Ripple has indicated it views those bilateral negotiations as outside of the purview of its network and solution, Atkinson added.

"That is one of the benefits of Swift in that they have experience with creating multilateral agreements for their model," Atkinson said.

Theoretically, Ripple could accept that responsibility for their network and develop a common agreement to which all participants must commit, Atkinson added. "But they lack that experience."

Ripple says it is moving in that direction with Interledger, its open-source protocol standard that financial institutions can use to move currency or anything else of value.

"We believe this is the best standard because it has the most scale and transaction privacy, and you don't have to use cryptocurrency to use it," Larsen said. "It can change dollars to euros."

Ripple is also banking on its XRP digital currency playing a role in this distributive ledger model.

Ripple announced last week that it struck a deal with SBI Holdings to form a company called SBI Ripple Asia to serve banks in that region.

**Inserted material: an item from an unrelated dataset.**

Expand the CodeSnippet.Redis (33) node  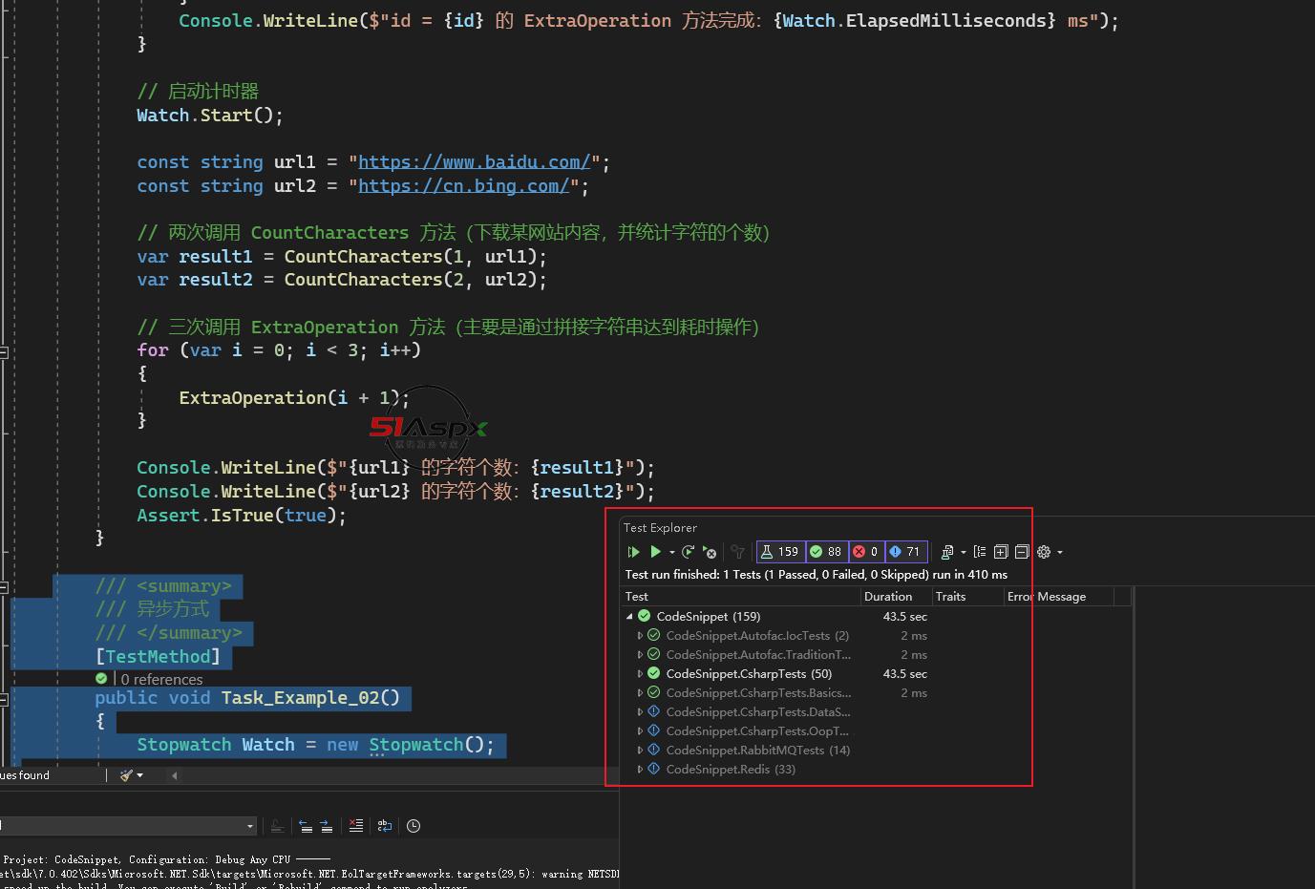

The companies plan to explore trading Ripple's XRP on SBI's platform, which they say is the largest trading exchange in Asia.

"The old way of thinking in the bitcoin community was that everyone had to adopt a single ledger to be the core of everything worldwide," Larsen said. "We don't think it will work that way, because we look at it more like the Internet, with millions of databases on a common Internet protocol."

There is little doubt that banks have a problem moving money and other financial assets, Dwolla's Milne said. As such, they are more open than ever to discuss new APIs, new connecting technology and blockchain, the ledger system that bitcoin uses.

But it will all take time. When hundreds of billions or trillions of dollars are part of the discussion, many will dig in their heels to slow things down.

"A lot of it is just figuring out how to actually do it," Milne said. "It is amazing how many walls around knowledge are built up in large institutions. It can take years for someone to give you the document you need to affect change."

Banks in Europe don't want to rebuild infrastructure and wait three years to enter the U.S. market and communicate with banks here, Milne said. "They want to do it in three weeks, and we can't predict network effect on APIs in that area, but it feels very real."